一方で、ISC2の実施した調査によると、まだサイバーセキュリティの専門家がAIや新興テクノロジーについて限られた知識しか持っていないことも明らかになっています。2024年以降、新興テクノロジーに対する理解・対策は、より必須のものとなるでしょう。

2024年、ISC2が目指すこと

2024年、ISC2は、「安全で安心なサイバー世界の実現」というビジョンの達成へ向け、これまで以上にサイバーセキュリティ労働力の需給ギャップの解消へ向け、国内外にてエントリーレベルの認定試験であるCC認定資格の普及活動に加え、サイバーセキュリティの分野で新しくキャリアを踏み出そうとしている未来の専門家100万人を対象に、CC認定試験と自己学習コースを無料で提供する「One Million Certified in Cybersecurity」のイニシアチブを一層推進するべく、認知度向上活動に注力します。

また、その他の最高水準のプロフェッショナル認定資格の普及と育成を継続するとともに、継続的にSkill-Builderコースや認定資格などの教育リソースの拡充も図っていきます。加えて、ISC2の慈善団体であるサイバーセーフティ教育センター(The Center for Cyber Safety and Education)の奨学金提供やサイバーセキュリティ啓蒙活動への支援を継続し、主要地域におけるパートナー戦略を強化してまいります。

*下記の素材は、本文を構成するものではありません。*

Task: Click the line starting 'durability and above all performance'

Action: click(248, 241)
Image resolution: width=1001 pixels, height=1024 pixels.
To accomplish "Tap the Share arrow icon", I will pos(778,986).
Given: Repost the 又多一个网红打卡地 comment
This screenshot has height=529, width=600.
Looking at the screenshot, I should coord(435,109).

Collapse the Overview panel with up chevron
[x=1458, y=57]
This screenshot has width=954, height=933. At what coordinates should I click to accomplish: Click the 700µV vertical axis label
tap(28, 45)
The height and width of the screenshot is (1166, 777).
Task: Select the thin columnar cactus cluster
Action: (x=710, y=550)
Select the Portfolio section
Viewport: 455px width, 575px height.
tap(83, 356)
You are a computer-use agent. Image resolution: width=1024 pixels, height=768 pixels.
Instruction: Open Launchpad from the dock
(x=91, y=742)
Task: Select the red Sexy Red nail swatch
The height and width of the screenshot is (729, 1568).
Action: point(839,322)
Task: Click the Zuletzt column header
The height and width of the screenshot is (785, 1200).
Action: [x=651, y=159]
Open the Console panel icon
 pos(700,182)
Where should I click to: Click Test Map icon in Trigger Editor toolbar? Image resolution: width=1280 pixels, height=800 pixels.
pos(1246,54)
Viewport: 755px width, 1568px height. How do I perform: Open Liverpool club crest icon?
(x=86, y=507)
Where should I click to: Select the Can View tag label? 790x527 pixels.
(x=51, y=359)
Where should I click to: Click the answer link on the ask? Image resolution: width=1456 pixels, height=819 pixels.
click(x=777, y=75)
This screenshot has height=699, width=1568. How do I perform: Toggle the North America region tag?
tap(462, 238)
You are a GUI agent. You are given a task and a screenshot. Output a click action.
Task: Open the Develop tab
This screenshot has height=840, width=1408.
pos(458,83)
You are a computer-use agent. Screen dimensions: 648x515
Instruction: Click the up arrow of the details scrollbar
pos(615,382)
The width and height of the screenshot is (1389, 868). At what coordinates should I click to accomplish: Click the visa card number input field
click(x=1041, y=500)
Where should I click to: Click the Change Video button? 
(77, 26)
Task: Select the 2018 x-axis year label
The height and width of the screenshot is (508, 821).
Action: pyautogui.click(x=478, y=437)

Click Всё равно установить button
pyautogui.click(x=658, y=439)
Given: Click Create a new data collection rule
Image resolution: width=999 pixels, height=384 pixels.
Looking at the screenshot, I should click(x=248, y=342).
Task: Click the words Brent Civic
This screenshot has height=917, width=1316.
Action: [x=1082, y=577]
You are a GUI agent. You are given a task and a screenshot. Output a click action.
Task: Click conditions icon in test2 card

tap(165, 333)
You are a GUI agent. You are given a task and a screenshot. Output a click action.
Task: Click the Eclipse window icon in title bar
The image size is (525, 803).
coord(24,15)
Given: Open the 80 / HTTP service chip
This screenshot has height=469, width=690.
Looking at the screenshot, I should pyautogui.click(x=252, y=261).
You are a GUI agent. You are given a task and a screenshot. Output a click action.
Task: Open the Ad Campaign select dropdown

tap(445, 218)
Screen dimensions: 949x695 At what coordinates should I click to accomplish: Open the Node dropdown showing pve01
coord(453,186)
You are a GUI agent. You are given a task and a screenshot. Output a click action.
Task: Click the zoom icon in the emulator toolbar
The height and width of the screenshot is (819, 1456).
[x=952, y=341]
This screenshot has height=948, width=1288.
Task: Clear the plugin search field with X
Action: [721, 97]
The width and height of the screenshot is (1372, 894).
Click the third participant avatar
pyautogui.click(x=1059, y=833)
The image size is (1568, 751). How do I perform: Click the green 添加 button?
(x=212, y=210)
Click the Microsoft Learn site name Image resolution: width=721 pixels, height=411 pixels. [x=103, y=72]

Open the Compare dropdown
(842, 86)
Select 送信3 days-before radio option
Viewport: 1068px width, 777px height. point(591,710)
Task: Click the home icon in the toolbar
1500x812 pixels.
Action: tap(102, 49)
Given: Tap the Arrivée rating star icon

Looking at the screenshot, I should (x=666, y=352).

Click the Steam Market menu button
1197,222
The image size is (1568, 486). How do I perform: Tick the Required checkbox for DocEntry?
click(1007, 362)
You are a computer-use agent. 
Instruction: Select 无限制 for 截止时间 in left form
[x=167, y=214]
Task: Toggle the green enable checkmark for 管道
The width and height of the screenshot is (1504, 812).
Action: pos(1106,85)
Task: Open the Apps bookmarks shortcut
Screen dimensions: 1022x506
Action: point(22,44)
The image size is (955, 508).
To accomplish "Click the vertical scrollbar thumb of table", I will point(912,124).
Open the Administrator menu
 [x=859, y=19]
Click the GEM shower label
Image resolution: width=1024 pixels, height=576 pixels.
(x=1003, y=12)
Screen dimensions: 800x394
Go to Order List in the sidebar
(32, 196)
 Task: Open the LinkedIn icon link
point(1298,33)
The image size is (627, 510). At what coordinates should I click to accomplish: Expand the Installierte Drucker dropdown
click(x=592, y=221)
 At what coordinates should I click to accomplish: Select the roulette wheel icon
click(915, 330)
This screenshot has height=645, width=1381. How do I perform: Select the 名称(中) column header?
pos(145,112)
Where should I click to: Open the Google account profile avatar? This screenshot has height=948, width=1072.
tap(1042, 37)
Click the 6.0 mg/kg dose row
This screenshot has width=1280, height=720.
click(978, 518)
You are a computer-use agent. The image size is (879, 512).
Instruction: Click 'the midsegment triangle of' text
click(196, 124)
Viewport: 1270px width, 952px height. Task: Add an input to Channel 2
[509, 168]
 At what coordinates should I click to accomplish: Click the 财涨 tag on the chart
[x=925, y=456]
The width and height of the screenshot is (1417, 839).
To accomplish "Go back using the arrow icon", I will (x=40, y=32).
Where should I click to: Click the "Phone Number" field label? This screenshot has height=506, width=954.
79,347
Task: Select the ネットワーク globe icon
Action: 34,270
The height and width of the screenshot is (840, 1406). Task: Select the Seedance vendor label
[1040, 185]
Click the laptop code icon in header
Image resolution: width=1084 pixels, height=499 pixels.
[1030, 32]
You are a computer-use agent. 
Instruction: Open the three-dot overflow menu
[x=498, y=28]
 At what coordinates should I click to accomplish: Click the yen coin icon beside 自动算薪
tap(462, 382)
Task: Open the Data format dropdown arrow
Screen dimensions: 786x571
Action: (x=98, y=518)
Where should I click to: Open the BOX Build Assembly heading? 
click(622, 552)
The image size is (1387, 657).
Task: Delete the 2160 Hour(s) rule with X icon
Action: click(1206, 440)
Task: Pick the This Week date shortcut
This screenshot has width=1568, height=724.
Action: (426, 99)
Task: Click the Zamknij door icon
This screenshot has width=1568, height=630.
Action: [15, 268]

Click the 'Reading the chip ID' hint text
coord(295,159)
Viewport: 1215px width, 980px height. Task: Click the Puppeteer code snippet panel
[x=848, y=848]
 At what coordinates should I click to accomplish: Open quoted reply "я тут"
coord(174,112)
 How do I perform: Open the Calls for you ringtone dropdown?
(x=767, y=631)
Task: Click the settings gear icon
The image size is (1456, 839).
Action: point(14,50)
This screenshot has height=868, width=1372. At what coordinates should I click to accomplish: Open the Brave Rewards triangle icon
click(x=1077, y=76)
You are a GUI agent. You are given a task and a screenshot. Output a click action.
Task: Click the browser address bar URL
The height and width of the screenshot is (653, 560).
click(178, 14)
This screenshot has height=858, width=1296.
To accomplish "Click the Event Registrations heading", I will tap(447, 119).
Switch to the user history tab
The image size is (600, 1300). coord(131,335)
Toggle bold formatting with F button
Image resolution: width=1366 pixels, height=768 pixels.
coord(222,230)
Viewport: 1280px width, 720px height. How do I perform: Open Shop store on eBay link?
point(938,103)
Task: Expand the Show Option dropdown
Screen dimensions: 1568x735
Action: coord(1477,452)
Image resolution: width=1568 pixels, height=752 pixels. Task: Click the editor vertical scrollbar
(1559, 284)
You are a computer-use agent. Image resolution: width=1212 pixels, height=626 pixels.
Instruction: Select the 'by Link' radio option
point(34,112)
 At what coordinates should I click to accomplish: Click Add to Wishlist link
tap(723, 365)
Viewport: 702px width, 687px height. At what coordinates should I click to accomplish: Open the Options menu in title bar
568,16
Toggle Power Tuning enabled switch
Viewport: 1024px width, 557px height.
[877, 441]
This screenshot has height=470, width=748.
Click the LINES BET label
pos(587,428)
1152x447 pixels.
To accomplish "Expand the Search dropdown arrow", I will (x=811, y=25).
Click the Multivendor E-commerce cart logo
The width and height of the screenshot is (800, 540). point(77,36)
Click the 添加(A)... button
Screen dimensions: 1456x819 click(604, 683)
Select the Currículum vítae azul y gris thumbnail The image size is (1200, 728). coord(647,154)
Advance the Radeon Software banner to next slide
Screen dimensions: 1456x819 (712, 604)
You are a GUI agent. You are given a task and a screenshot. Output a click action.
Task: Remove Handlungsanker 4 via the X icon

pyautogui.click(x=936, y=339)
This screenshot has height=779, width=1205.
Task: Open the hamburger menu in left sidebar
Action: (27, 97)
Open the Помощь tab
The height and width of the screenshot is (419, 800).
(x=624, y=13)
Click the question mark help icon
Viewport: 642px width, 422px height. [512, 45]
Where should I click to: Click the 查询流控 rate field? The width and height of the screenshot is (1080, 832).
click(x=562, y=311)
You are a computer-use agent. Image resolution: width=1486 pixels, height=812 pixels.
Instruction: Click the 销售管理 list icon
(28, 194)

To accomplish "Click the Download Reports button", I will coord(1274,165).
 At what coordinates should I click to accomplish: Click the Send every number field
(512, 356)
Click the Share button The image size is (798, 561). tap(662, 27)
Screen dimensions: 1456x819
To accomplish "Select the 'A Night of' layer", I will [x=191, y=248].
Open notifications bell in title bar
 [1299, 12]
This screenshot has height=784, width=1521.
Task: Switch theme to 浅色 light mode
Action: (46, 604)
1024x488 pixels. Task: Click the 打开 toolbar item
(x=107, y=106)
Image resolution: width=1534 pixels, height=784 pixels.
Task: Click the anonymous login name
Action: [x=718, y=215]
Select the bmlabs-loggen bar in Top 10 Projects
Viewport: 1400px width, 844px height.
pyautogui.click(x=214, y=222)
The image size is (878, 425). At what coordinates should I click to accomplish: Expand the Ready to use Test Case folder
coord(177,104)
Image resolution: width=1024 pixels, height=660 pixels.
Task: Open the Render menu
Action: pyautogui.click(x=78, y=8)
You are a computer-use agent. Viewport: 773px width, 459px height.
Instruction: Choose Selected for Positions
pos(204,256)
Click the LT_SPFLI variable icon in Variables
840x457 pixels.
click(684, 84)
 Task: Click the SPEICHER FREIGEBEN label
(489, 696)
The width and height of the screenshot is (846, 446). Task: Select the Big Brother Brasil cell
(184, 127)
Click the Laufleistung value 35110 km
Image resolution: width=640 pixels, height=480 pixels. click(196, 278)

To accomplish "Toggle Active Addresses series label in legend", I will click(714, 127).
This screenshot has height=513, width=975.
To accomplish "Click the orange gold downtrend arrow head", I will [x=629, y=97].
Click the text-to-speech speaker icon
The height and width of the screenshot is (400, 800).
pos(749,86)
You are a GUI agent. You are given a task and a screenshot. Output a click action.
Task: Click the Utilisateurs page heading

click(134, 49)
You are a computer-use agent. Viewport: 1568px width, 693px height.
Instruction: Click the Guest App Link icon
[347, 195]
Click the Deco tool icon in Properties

最後に、今年の重要な収穫の1つは、サイバーセキュリティ・コミュニティとして、私たちは協力することでより強固になれるという学びです。パートナーシップは、私たちの業界に変化をもたらします。官民の協力は、サイバー人材育成の一助となり、また、他の非営利組織との団結した取り組みは、現在サイバーセキュリティの分野で十分なキャリアを積んでいない人々のキャリアを支援します。

私たちは、日本において生涯学習を支援する新たなサービスを提供することで、キャリアを通じて会員を一層支援するとともに、専門職の継続的な成長、倫理的ベストプラクティス、健全性を提唱することに重点を置いてまりいります。

本年も皆様の一層のご指導・ご支援を賜りますよう、よろしくお願い申し上げます。